GOES-16 Mid-level Water Vapor (6.9 µm) images [click to play animated GIF | MP4]

GOES-16 (GOES-East) Mid-level Water Vapor (6.9 µm) images (above) revealed the formation of a standing wave cloud along the Minnesota shoreline of Lake Superior on 19 January 2022. This cloud feature was formed by a vertically-propagating internal gravity wave that resulted from the interaction of strong post-cold-frontal northwesterly winds with the topography of the shoreline — the terrain quickly drops from an elevation of about 2000 feet above sea level (over northeastern Minnesota) to about 600 feet above sea level (over Lake Superior) in a very short distance.

In a toggle between GOES-16 Water Vapor and Suomi-NPP VIIRS Infrared Window images at 1811 UTC (below), the coldest cloud-top infrared brightness temperatures were around -40ºC (lime green enhancement).

GOES-16 Mid-level Water Vapor (6.9 µm) and Suomi-NPP VIIRS Infrared Window (11.45 µm) images at 1811 UTC [click to enlarge]

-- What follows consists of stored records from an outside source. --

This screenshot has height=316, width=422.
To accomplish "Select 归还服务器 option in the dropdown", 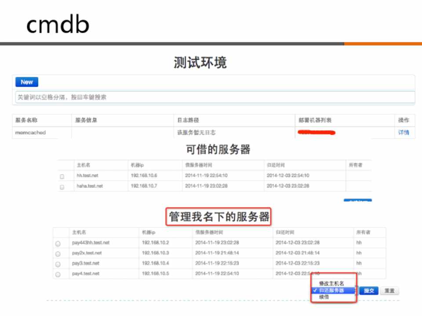I will (331, 290).
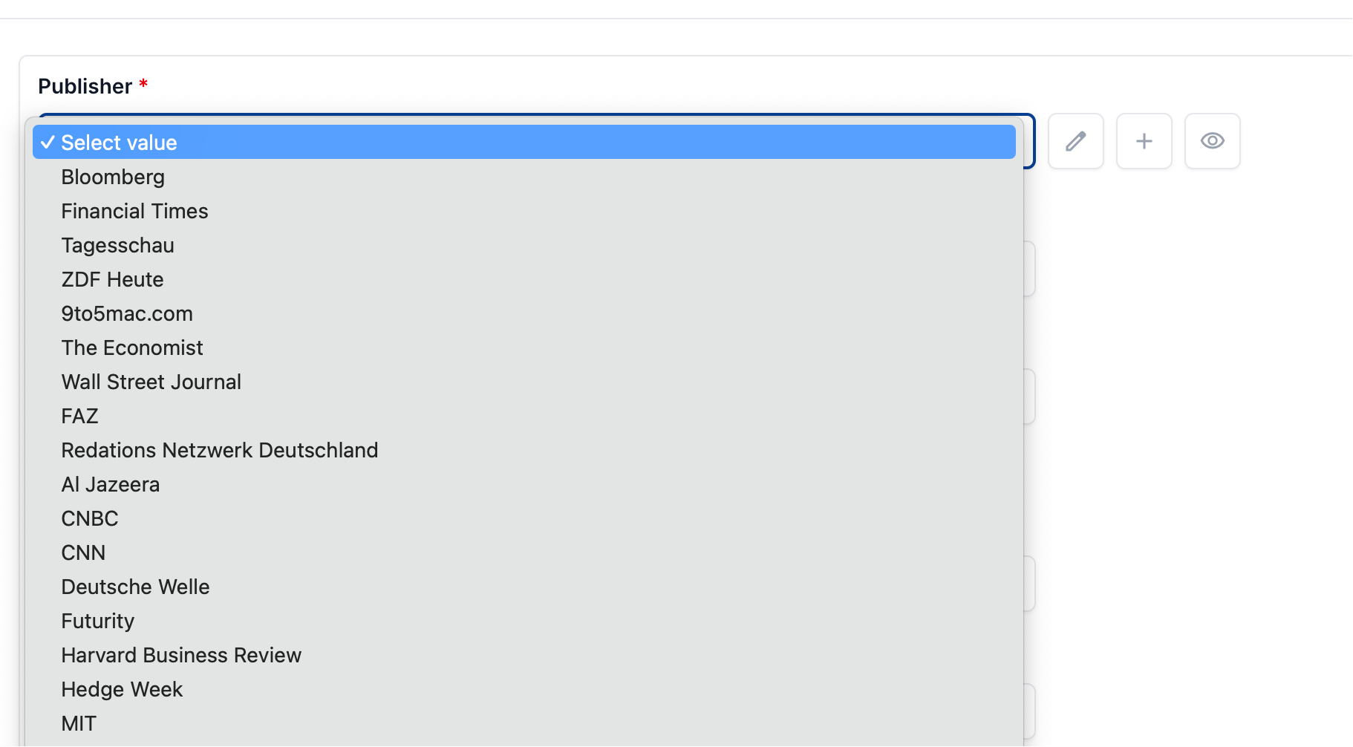1353x747 pixels.
Task: Select The Economist option
Action: tap(524, 348)
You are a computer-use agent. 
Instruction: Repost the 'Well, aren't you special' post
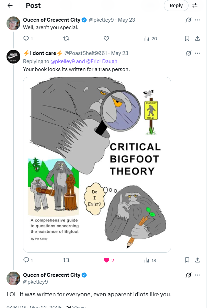coord(66,38)
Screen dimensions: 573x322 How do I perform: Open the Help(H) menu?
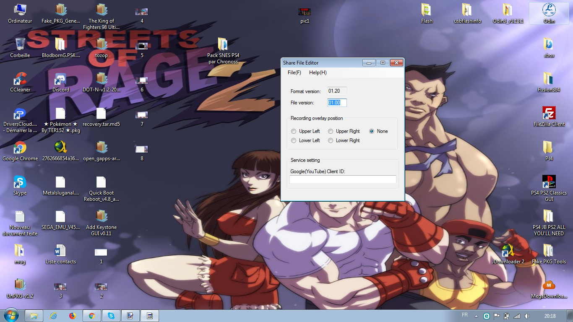318,73
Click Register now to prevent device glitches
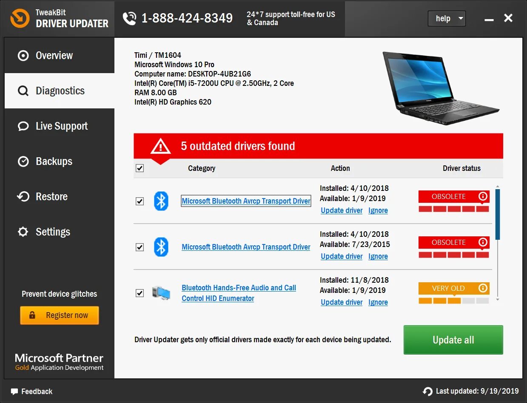 point(59,315)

A northwest-to-southeast oriented cross section of RAP40 model fields along line segment F-F’ (below) showed a deep pocket of positive Omega (upward vertical motion, yellow to red colors) that corresponded to the cloud band along Minnesota’s Lake Superior shoreline. Note that this Omega feature was vertically tilted in an “upshear” direction (toward the northwest), and extended upward to the 500 hPa pressure level. The depth and magnitude of this positive Omega decreased with time, leading to the dissipation of the standing wave cloud.

RAP40 model cross sections along Line F-F’ [click to play animated GIF | MP4]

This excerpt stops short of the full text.